--- What you are asked to do ---
Out of the records below, copy all lines in which the word "right" occurs.

Stored items:
--- START ---

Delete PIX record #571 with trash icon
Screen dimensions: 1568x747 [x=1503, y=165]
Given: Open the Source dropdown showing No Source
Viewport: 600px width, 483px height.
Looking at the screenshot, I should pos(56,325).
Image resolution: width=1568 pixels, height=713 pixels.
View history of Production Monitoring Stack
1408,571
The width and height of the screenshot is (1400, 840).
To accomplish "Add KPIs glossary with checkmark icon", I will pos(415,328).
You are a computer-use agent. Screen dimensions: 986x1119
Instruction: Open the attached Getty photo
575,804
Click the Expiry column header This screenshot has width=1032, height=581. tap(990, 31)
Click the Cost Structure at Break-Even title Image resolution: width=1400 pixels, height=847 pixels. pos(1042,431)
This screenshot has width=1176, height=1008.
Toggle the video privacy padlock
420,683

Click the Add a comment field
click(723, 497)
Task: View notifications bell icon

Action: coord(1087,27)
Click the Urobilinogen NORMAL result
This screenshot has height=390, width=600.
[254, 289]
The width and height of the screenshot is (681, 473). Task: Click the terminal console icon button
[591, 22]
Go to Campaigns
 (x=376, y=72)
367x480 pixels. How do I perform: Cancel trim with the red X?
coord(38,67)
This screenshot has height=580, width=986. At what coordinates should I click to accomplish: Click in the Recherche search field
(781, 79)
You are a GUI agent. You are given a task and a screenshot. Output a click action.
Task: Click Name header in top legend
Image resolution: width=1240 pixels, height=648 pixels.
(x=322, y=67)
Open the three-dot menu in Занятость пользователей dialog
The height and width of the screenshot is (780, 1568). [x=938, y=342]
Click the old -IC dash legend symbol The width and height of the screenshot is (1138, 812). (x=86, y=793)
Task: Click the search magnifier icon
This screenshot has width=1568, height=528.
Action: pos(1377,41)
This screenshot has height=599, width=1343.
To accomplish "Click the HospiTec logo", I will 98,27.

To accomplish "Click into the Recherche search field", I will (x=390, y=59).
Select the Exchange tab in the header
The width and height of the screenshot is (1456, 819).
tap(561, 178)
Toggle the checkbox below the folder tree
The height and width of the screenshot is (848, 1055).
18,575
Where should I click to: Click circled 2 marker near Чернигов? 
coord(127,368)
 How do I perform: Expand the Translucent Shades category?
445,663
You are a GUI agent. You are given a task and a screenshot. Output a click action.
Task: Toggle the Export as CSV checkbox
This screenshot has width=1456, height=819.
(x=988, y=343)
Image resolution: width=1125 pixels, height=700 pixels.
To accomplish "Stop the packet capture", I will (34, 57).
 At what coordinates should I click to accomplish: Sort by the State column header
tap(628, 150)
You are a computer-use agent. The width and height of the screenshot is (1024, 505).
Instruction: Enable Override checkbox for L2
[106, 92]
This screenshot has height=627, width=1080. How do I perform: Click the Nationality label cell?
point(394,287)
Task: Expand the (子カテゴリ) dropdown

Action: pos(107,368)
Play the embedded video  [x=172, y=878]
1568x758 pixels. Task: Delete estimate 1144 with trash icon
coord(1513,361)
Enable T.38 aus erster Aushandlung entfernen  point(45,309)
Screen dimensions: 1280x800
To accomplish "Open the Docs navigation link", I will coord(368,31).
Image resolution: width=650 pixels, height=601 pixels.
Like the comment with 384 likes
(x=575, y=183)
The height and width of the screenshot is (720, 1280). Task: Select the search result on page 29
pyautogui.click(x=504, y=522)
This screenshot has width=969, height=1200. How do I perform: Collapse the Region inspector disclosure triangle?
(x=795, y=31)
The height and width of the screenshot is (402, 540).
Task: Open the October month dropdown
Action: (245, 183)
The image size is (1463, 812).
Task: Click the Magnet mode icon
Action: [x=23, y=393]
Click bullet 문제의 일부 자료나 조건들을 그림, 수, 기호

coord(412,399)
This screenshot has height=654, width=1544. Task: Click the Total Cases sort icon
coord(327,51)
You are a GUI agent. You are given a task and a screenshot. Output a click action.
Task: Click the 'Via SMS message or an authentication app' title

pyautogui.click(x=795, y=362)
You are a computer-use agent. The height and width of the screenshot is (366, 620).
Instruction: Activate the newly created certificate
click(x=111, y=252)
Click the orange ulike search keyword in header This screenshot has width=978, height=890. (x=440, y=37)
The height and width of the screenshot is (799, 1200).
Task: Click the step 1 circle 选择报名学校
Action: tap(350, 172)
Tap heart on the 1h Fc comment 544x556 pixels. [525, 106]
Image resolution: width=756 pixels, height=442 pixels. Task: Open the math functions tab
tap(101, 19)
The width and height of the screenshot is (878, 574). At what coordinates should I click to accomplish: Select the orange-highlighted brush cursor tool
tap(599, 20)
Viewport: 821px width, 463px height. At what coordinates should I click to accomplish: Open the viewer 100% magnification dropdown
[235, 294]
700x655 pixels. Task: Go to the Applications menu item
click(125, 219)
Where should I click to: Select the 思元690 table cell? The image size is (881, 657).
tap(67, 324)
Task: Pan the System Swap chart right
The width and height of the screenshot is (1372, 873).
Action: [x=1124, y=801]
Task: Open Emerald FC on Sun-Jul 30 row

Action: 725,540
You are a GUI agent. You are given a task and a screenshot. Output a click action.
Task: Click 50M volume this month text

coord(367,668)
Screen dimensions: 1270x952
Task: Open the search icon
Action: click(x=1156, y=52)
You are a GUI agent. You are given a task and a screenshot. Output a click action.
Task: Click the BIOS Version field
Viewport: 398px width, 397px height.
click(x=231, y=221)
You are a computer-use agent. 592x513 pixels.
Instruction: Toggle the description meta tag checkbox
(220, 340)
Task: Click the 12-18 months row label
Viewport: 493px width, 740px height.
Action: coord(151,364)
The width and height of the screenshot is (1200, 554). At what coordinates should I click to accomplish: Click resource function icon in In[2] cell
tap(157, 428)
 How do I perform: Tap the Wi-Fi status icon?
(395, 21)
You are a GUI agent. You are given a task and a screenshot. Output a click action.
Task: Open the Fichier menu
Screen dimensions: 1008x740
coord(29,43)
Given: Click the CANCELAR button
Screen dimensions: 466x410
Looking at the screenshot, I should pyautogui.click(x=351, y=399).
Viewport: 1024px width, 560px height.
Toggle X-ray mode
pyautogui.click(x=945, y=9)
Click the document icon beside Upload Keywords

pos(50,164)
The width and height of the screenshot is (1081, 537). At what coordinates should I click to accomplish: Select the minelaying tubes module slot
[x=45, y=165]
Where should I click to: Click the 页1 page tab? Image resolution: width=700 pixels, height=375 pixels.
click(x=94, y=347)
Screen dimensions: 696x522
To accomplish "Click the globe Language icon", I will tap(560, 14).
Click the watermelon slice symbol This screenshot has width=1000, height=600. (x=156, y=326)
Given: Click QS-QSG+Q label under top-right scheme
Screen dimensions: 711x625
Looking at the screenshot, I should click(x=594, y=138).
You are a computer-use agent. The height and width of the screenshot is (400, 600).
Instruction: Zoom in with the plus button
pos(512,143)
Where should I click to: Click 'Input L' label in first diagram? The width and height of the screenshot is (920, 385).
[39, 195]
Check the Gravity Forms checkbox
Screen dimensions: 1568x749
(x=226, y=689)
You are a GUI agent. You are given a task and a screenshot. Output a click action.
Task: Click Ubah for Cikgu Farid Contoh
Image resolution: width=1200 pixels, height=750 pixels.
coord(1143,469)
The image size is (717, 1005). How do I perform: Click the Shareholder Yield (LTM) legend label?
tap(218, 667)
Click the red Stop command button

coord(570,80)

--- END ---

--- Answer to this exercise ---
Task: Pan the System Swap chart right
Given: Click QS-QSG+Q label under top-right scheme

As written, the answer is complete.